The IAP family member Bruce was shown previously to repress cell death in the D. melanogaster
eye (Vernooy et al., 2002
). Bruce was also shown to protect against excessive nuclear condensation and degeneration, perhaps by limiting excessive caspase activity, during sperm differentiation (Arama et al., 2003
). Other IAP family members have been shown to bind caspases via a BIR domain and inhibit apoptosis (Riedl and Shi, 2004
). The presence of a BIR domain in Bruce suggests that it may also have caspase-binding activity. We found that lack of Bruce function resulted in an increase in both LTR and TUNEL staining in germaria and degenerating midstage egg chambers. Thus, the Bruce
mutant-degenerating phenotype in ovaries suggests that Bruce might function normally to restrain or limit caspase activity in this tissue. Because we found that Dcp-1 and Bruce are both required for the regulation of autophagy and DNA fragmentation in germaria and dying midstage egg chambers, it is possible that Bruce acts to bind and degrade Dcp-1 in nurse cells under nutrient-rich conditions. Future studies using epistasis and protein interaction analyses will be required to test this prediction. We cannot rule out the possibility that other IAP proteins, such as DIAP1, and other caspases also play a role during these stages. However, at least in response to starvation signals, Bruce and Dcp-1 play a nonredundant dual role in the regulation of autophagy and cell death in the ovary.

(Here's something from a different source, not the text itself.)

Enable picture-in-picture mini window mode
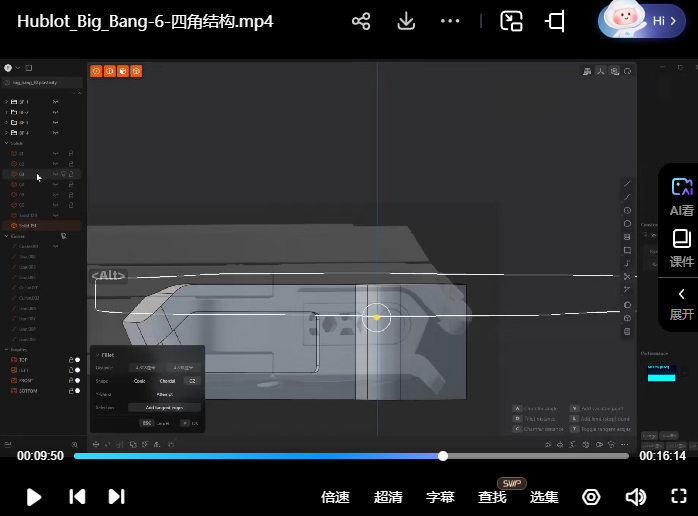This screenshot has width=698, height=516. 512,21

Numerous studies have linked caspase function to apoptosis, but recent findings indicate that caspases are also required for nonapoptotic processes including immunity and cell fate determination (for reviews see Kumar, 2004
; Kuranaga and Miura, 2007
). We have shown here that Dcp-1 is also required for starvation-induced autophagy. In the ovary, it appears that both apoptotic and autophagic events occur in the germaria and midstage egg chambers after nutrient deprivation. It is possible that Dcp-1 coordinates autophagy and apoptosis at these two nutrient status checkpoints to ensure elimination of defective egg chambers in the most efficient manner possible. Dcp-1
mutants exhibit intact nuclei in stage 8 defective egg chambers, which indicates a block in both DNA fragmentation and nuclear condensation, and further supports a dual regulatory role for Dcp-1 in mid-oogenesis cell death. Dcp-1 might function to induce autophagosome formation while coordinately acting upon alternate proteolytic targets to complete execution of apoptosis. Future studies to elucidate upstream regulators and downstream substrates of Dcp-1 in cells undergoing autophagy or apoptosis will help to establish the regulatory mechanisms governing the crosstalk between these two cellular processes. Given the multiple cellular effects associated with autophagy, our results also have important therapeutic implications for the use of modulators of caspase or IAP activity in the treatment of cancer and other diseases.